In those examples, note that when an in-place method is called, the computation and assignment are performed in two separate steps. The in-place functions listed below only do the first step, calling the in-place method. The second step, assignment, is not handled.

For immutable targets such as strings, numbers, and tuples, the updated value is computed, but not assigned back to the input variable:

```>>> a = 'hello'
>>> iadd(a, ' world')
'hello world'
>>> a
'hello'
```

For mutable targets such as lists and dictionaries, the in-place method will perform the update, so no subsequent assignment is necessary:

```>>> s = ['h', 'e', 'l', 'l', 'o']
>>> iadd(s, [' ', 'w', 'o', 'r', 'l', 'd'])
['h', 'e', 'l', 'l', 'o', ' ', 'w', 'o', 'r', 'l', 'd']
>>> s
['h', 'e', 'l', 'l', 'o', ' ', 'w', 'o', 'r', 'l', 'd']
```
`operator.``iadd`(a, b)
`operator.``__iadd__`(a, b)

`a = iadd(a, b)` is equivalent to `a += b`.

`operator.``iand`(a, b)
`operator.``__iand__`(a, b)

`a = iand(a, b)` is equivalent to `a &= b`.

`operator.``iconcat`(a, b)
`operator.``__iconcat__`(a, b)

`a = iconcat(a, b)` is equivalent to `a += b` for a and b sequences.

`operator.``ifloordiv`(a, b)
`operator.``__ifloordiv__`(a, b)

`a = ifloordiv(a, b)` is equivalent to `a //= b`.

`operator.``ilshift`(a, b)
`operator.``__ilshift__`(a, b)

`a = ilshift(a, b)` is equivalent to `a <<= b`.

`operator.``imod`(a, b)
`operator.``__imod__`(a, b)

`a = imod(a, b)` is equivalent to `a %= b`.

`operator.``imul`(a, b)
`operator.``__imul__`(a, b)

`a = imul(a, b)` is equivalent to `a *= b`.

`operator.``imatmul`(a, b)
`operator.``__imatmul__`(a, b)

`a = imatmul(a, b)` is equivalent to `a @= b`.

3.5 新版功能.

`operator.``ior`(a, b)
`operator.``__ior__`(a, b)

`a = ior(a, b)` is equivalent to `a |= b`.

`operator.``ipow`(a, b)
`operator.``__ipow__`(a, b)

`a = ipow(a, b)` is equivalent to `a **= b`.
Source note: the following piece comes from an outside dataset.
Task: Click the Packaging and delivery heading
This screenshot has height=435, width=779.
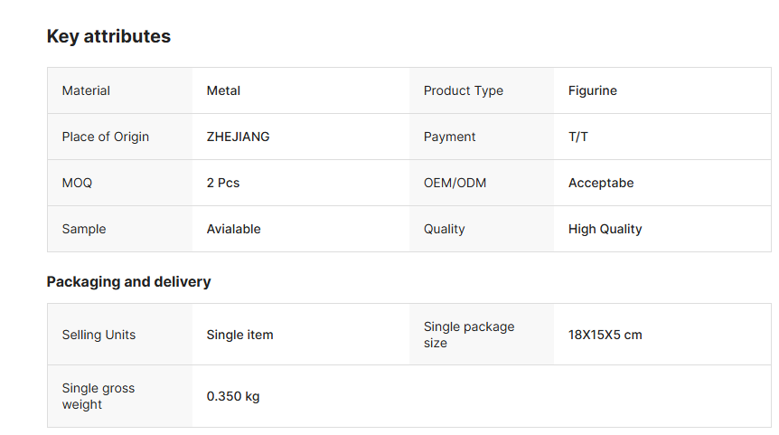Action: (128, 282)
`operator.``irshift`(a, b)
`operator.``__irshift__`(a, b)

`a = irshift(a, b)` is equivalent to `a >>= b`.

`operator.``isub`(a, b)
`operator.``__isub__`(a, b)

`a = isub(a, b)` is equivalent to `a -= b`.

`operator.``itruediv`(a, b)
`operator.``__itruediv__`(a, b)

`a = itruediv(a, b)` is equivalent to `a /= b`.

`operator.``ixor`(a, b)
`operator.``__ixor__`(a, b)

`a = ixor(a, b)` is equivalent to `a ^= b`.